Expectant mothers who are preparing for pregnancy or during pregnancy must be very familiar with “folate”. As a water-soluble vitamin, folic acid is one of the essential vitamins for the growth and reproduction of human cells. Lack of folic acid in pregnant women will not only lead to habitual miscarriage and premature delivery, but even cause neonatal deformities. However, how the lack of folic acid in related men affects the health of newborns, the underlying molecular mechanism is still unclear.
Recently, a researcher from McGill University in Canada published an article entitled “Histone H3 lysine 4 trimethylation in sperm is transmitted to the embryo and associated with diet-induced phenotypes in the offspring” in the journal Developmental Cell, which proved the lack of Folic acid affects the trimethylation (H3K4me3) of lysine at position 4 of histone H3 in sperm, and this change can be superimposed and transmitted to the embryo, leading to defects in the development of offspring.

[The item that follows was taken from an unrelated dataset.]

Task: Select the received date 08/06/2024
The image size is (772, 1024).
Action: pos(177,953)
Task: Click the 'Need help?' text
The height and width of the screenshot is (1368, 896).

The study selected wild-type (WT) and KDM1A overexpression transgenic (TG) male mice to feed on a diet lacking folic acid (FD) and rich in folic acid (FS). KDM1A regulates the increase of H3K4me2/3 levels during sperm formation Gene. After two spermatogenic cycles (9-11 weeks), the offspring of FD WT and FD TG male mice developed birth defects. The deformities included curved sternum and unfused sternal cartilage, asymmetric bones and curved ribs. . The comparison found that the offspring of FD TG males have the highest degree of birth defects, and these serious abnormalities range from craniofacial defects to spinal defects. This indicates that the lack of folate in the father is related to the birth defects of the offspring, and the overexpression of KDM1A is related to the increased severity of the phenotype.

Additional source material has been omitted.